READING PASSAGE:
——
The words and the meaning of this hymn are closely tied to its historical significance (see the Wordwise Hymns link). Philadelphia Pastor George Duffield wrote the hymn poem in memory of his friend, another local clergyman named Dudley Tyng. There are a number of scriptural quotations and allusions in the hymn. The most interesting of these (“Ye that are men now serve Him,” in CH-3) quotes the text of a sermon Tyng preached to thousands of men at the YMCA, about three weeks before his death, on April 19, 1858.

Rev. Tyng’s sermon text was Exodus 10:11, “Go now ye that are men, and serve the Lord” (KJV). But a look at the context of these words shows they are not quite what they seem. They are spoken in unbelief by a heathen king. At the Lord’s command, Moses and Aaron had called for the release of the Israelites from bondage in Egypt. However, Pharaoh hoped that a compromise would satisfy them. He wanted to allow only the men to go briefly into the wilderness to celebrate a feast to their God. The women and children were to be left behind, serving as hostages to assure the return of the men (vs. 8-11).

Even though the text of Pastor Tyng’s message is taken out of its original context, it does issue a stirring challenge, as he used it. He preached the gospel, declaring that all are sinners under God’s condemnation, and that the men present needed to repent and put their faith in Christ for salvation. In response, over a thousand of the men committed their lives to Christ that day. Later, as he lay dying, Tyng was asked if he had any further word for the men. “Tell them,” he said, “to stand up for Jesus.”

Two other Bible texts in the hymn deserve mention. “The arm of flesh will fail you” (CH-4) seems like a reference to the accident that eventually took Dudley Tyng’s life. He had caught his arm in a corn thresher, and died shortly after, when infection set in. Actually, the statement is an allusion to II Chronicles 32:8. Sennacherib and the Assyrian army had surrounded the city of Jerusalem, but King Hezekiah encouraged the people, saying: “With him is an arm of flesh; but with us is the Lord our God, to help us.”

For a sermon preached on the Sunday after Dudley Tyng’s death, Pastor George Duffield chose as his text Ephesians 6:14, “Stand therefore, having girded your waist with truth, having put on the breastplate of righteousness.” The entire passage, vs. 10-18, concerns the armour God has provided to protect the Christian from the assaults of our enemy, Satan. As the hymn says (CH-4), “Put on the gospel armour, each piece put on with prayer” (cf. vs. 18). For an article describing the Christian’s spiritual armour in detail, and its function, see Christian Armour.
——
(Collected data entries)
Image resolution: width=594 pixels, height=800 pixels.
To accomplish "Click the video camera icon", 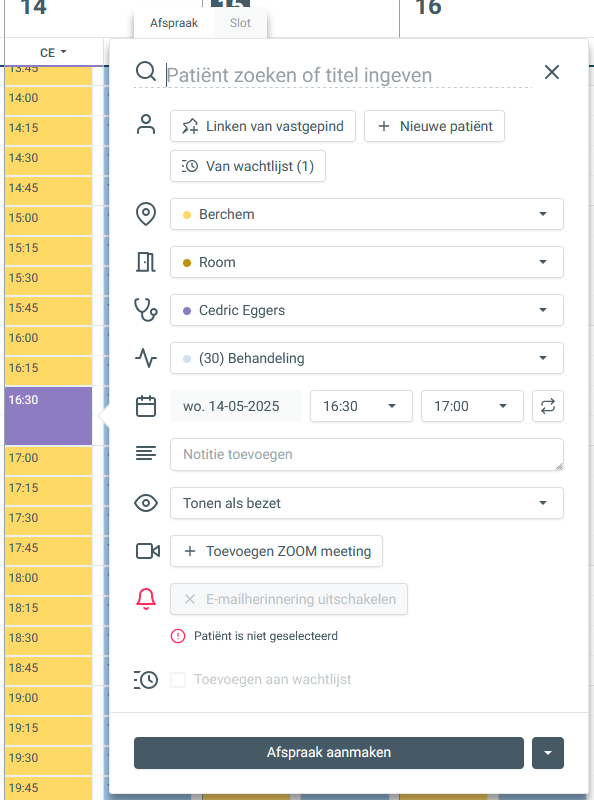I will (x=147, y=551).
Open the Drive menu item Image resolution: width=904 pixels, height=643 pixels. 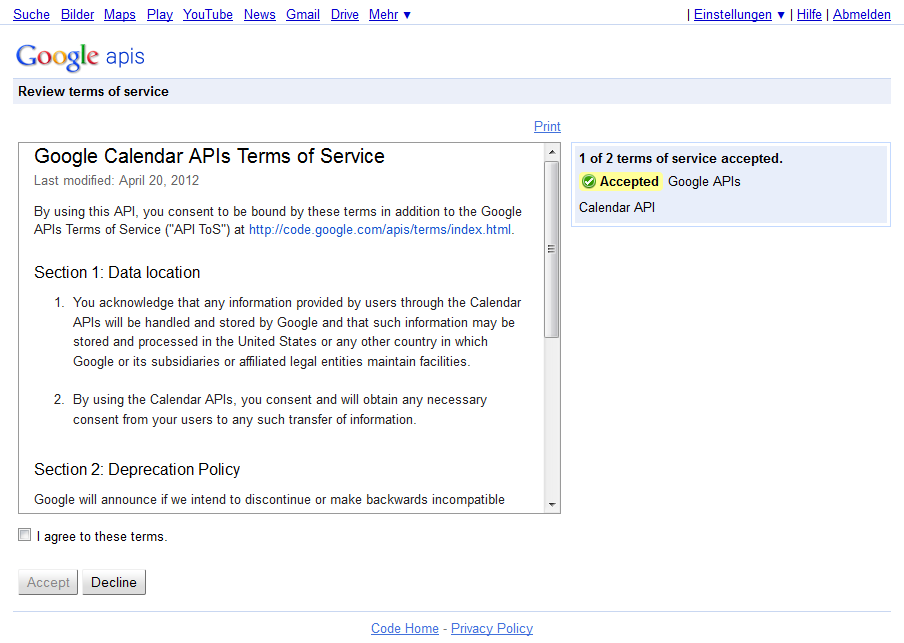tap(344, 14)
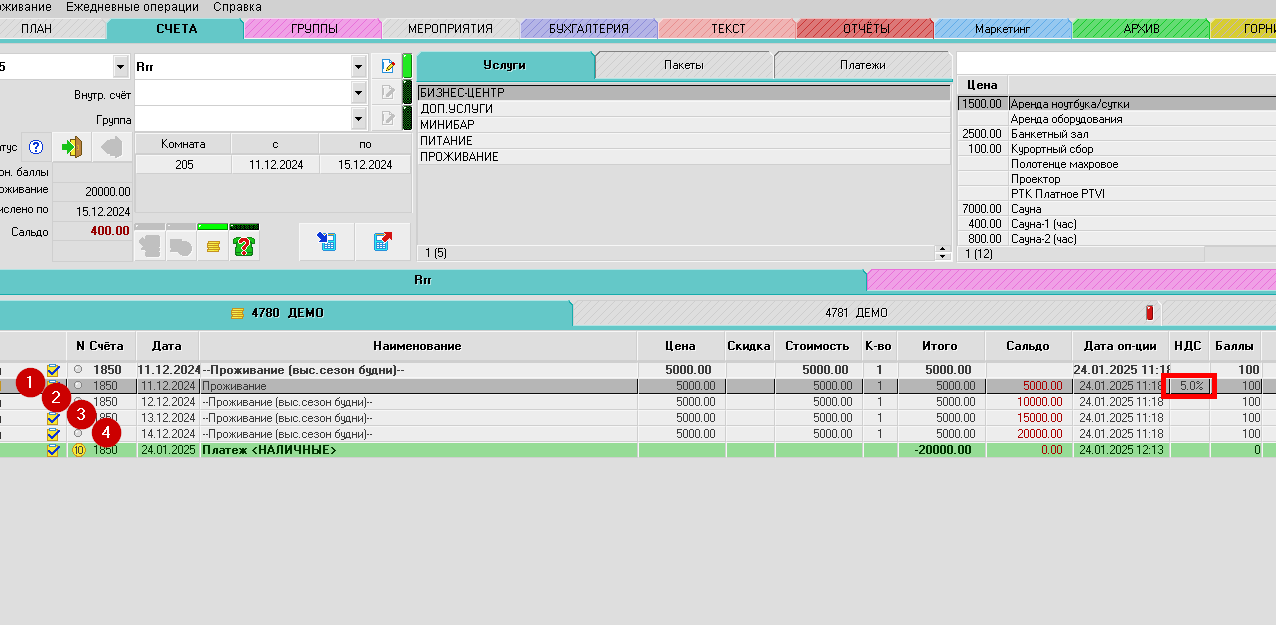The image size is (1276, 625).
Task: Expand the Группа dropdown
Action: (359, 119)
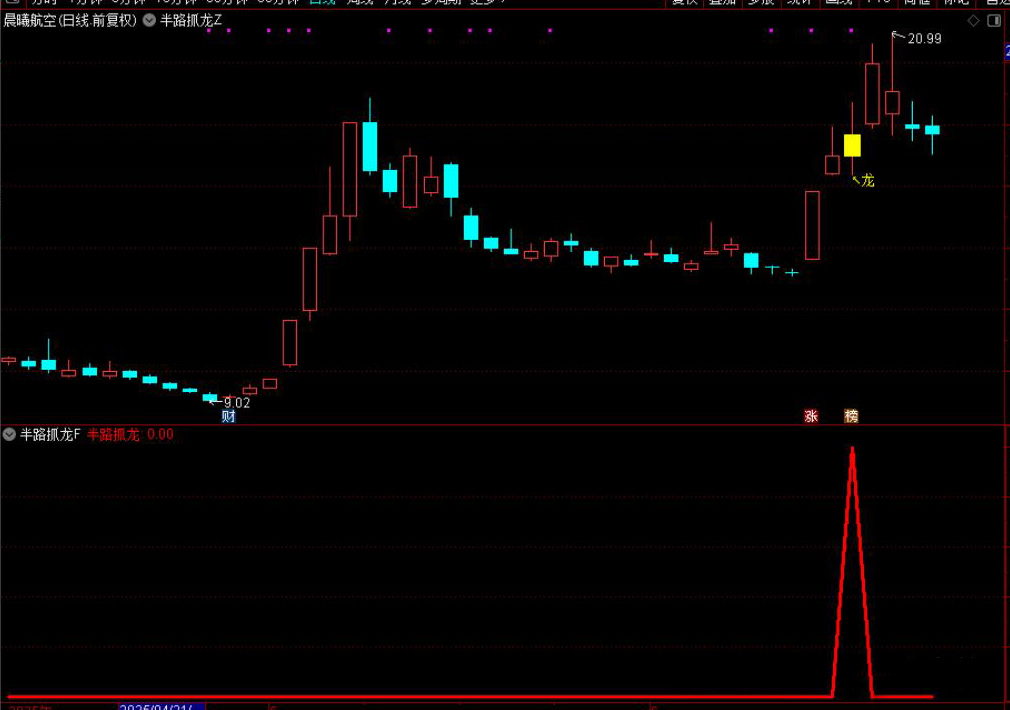This screenshot has height=710, width=1010.
Task: Click the 晨曦航空 stock title
Action: point(30,20)
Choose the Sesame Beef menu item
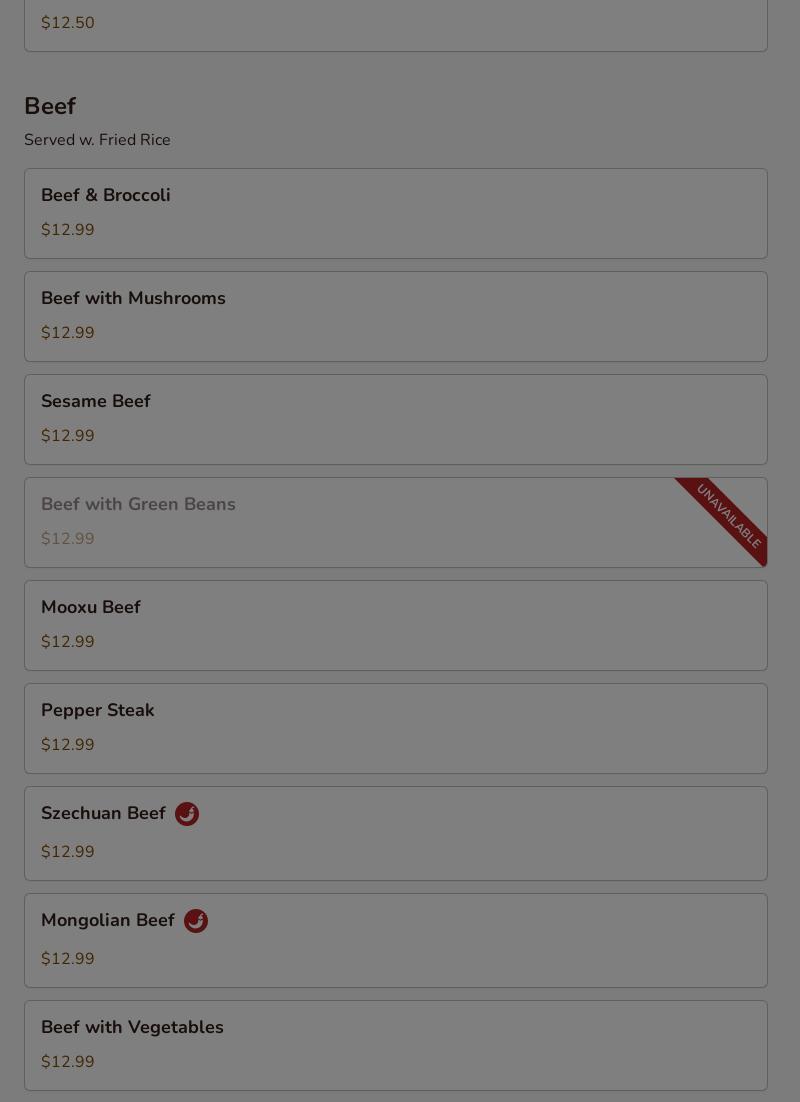Image resolution: width=800 pixels, height=1102 pixels. pos(96,402)
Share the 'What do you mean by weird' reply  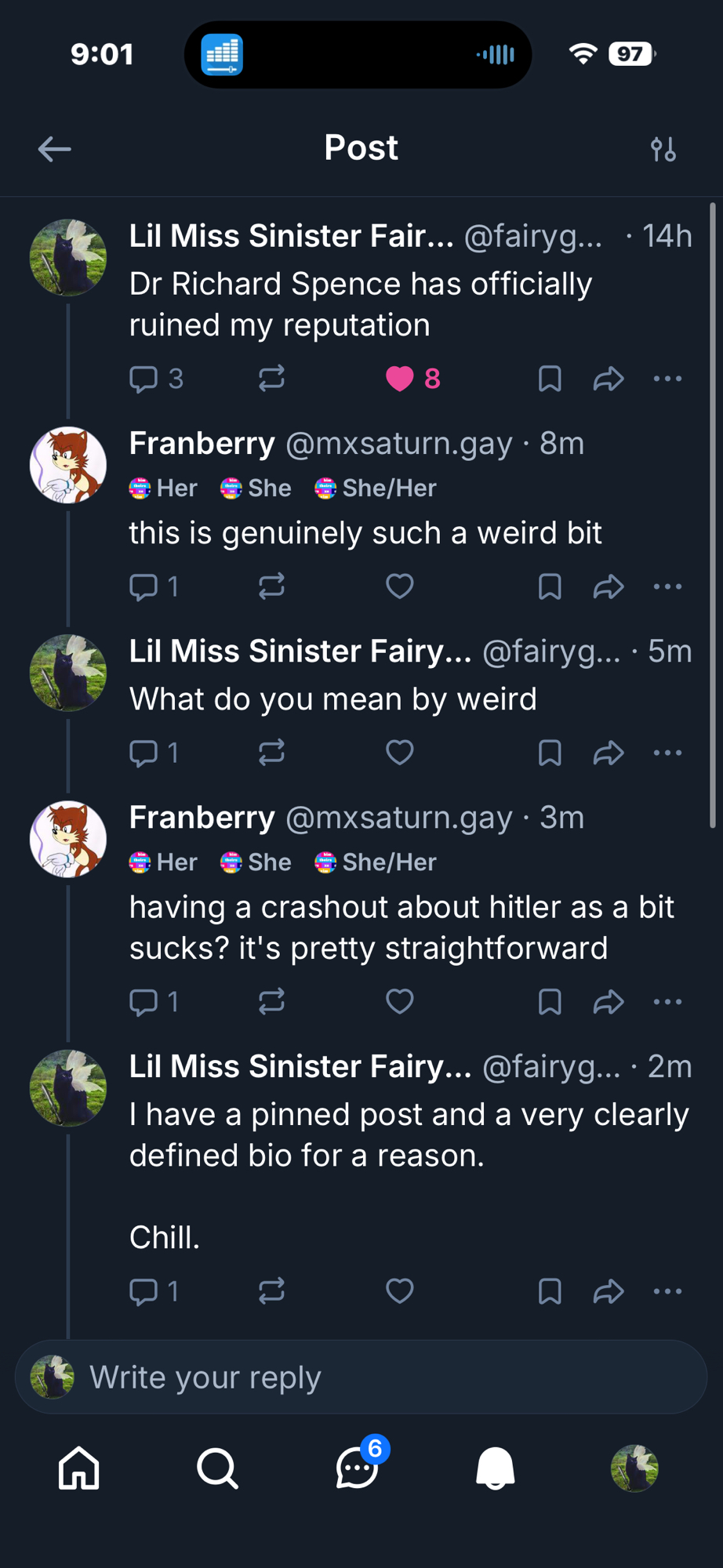pyautogui.click(x=609, y=753)
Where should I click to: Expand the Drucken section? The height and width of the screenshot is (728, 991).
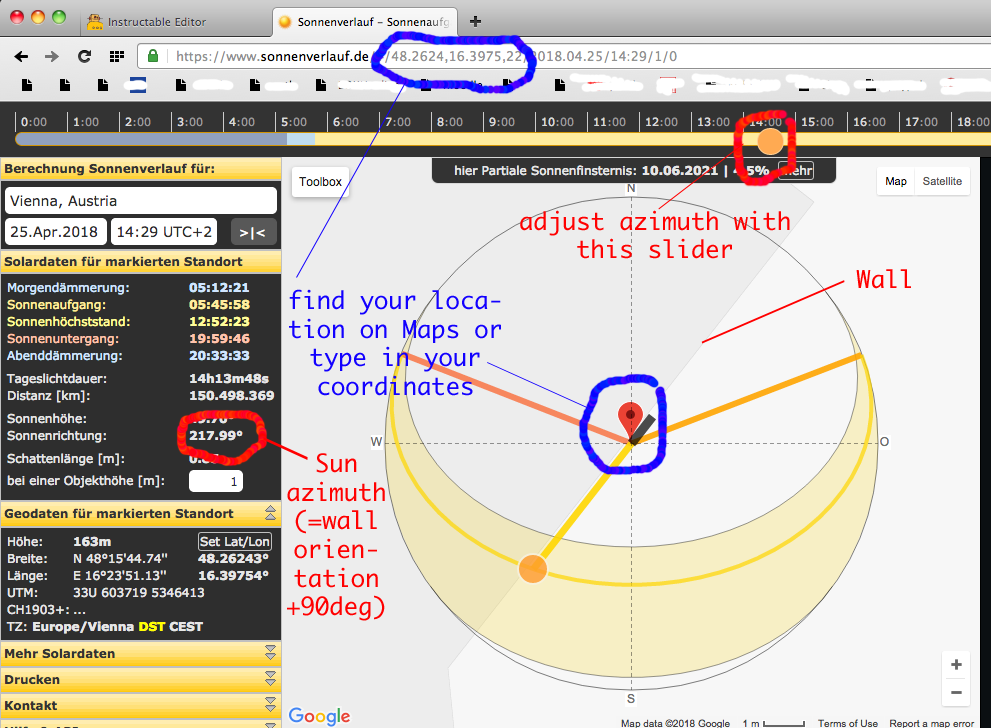pyautogui.click(x=140, y=679)
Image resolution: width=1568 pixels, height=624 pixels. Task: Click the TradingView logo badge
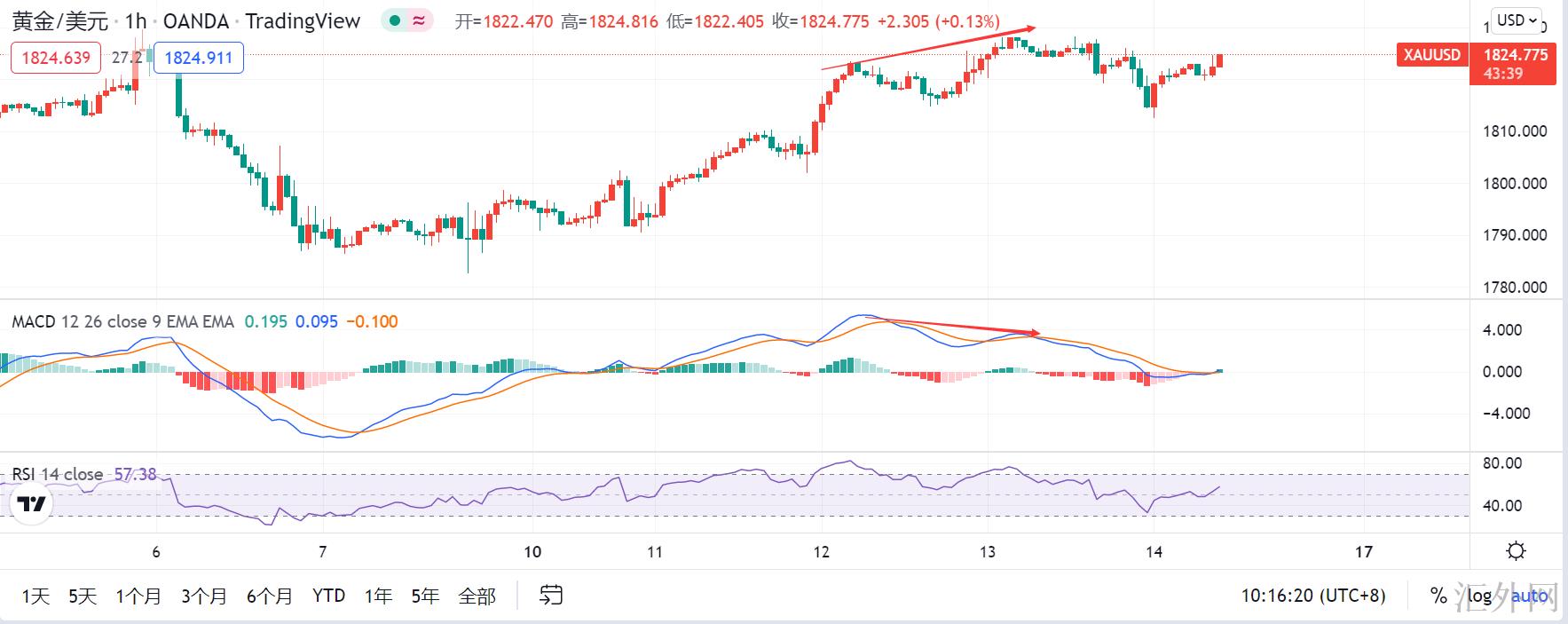point(32,504)
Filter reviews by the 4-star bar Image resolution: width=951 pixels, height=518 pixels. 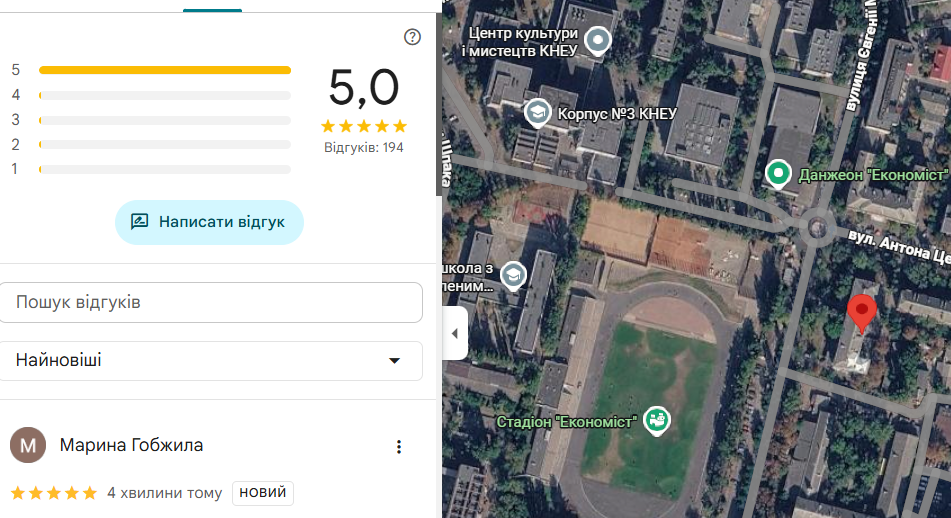pyautogui.click(x=165, y=95)
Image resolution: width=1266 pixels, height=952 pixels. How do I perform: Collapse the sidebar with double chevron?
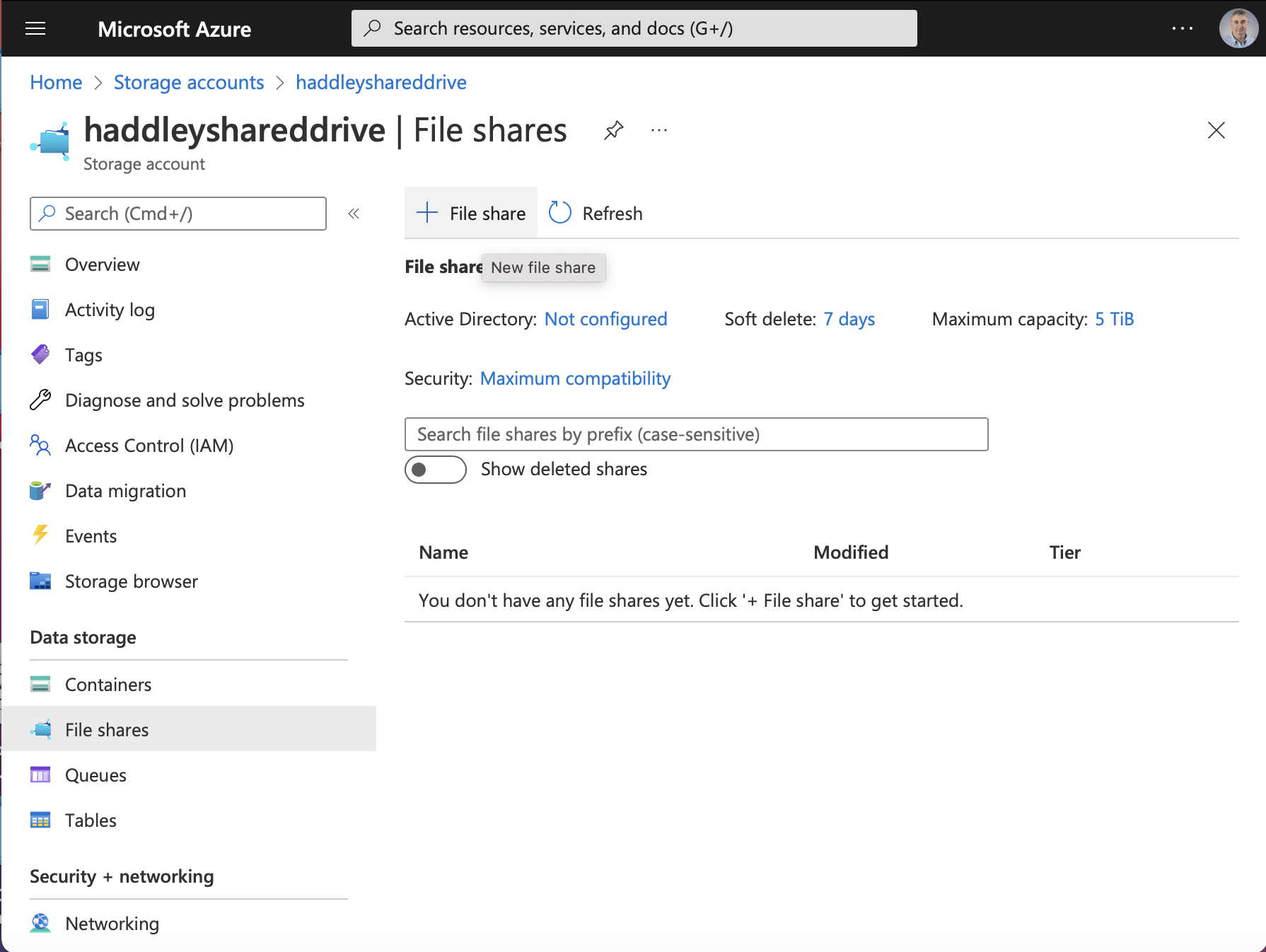[x=354, y=214]
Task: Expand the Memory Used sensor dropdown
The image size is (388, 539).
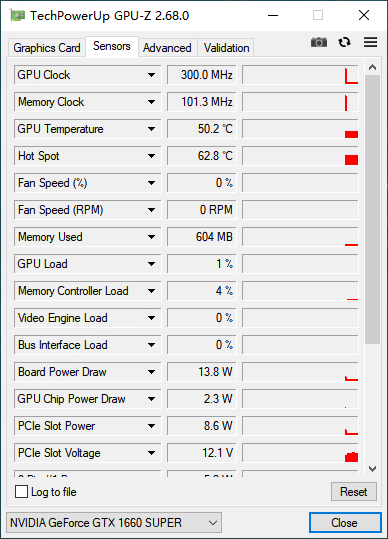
——
QUESTIONS ON THE MATERIAL:
[1] Recast the paragraph of the hymn commentary that begins "Two other Bible texts in the hymn" as a bulleted list, keeping its main facts.
[2] Carry the hymn commentary forward from its final sentence.

YOUR WRITTEN ANSWERS:
[1]
- Two more Bible texts in the hymn are worth noting.
- "The arm of flesh will fail you" (CH-4) appears to refer to the accident that took Dudley Tyng's life. He caught his arm in a corn thresher and died shortly afterward when infection set in.
- The line is actually an allusion to II Chronicles 32:8.
- In that passage, Sennacherib and the Assyrian army had surrounded Jerusalem. King Hezekiah encouraged the people: "With him is an arm of flesh; but with us is the Lord our God, to help us."

[2]
Paul challenges young Timothy, “You…must endure hardship as a good soldier of Jesus Christ” (II Tim. 2:3). And the Lord’s promise to the persecuted Christians at Smyrna is: “Be faithful until death, and I will give you the crown of life…He who overcomes shall not be hurt by the second death” (Rev. 2:10-11). Pastor Duffield alludes to this in his final stanza (CH-6): “To him that overcometh a crown of life shall be; / He with the King of glory shall reign eternally.”

Questions:
1) What are some current issues in society concerning which you believe Christians need to take a definite stand?

2) Dudley Tyng’s ministry at the time of his death was especially aimed at men. What can we do to encourage and help Christian men to stand for God?

Links:
Wordwise Hymns
The Cyber Hymnal


Responses

  1. Response to question #1: Regarding this news report of lewd videos being shown to the entire crew of a US Navy ship: I hope that the Christians on board had the courage to get up and walk out when they saw what the videos were about. That would have been a good time for a hymn sing in a room far from the movie room!

    • I get my share of spam, as I expect all bloggers do. And when I scanned a post that talked about lewd videos being shown to the US Navy, my first reaction was to consign it to the discard pile! “What has that got to do with hymns?” I thought. My quick perusal had missed the opening words. (Let that be a lesson to me!) Apologies. The comment is, of course, a practical example of taking a stand for Christ. Thanks for the input.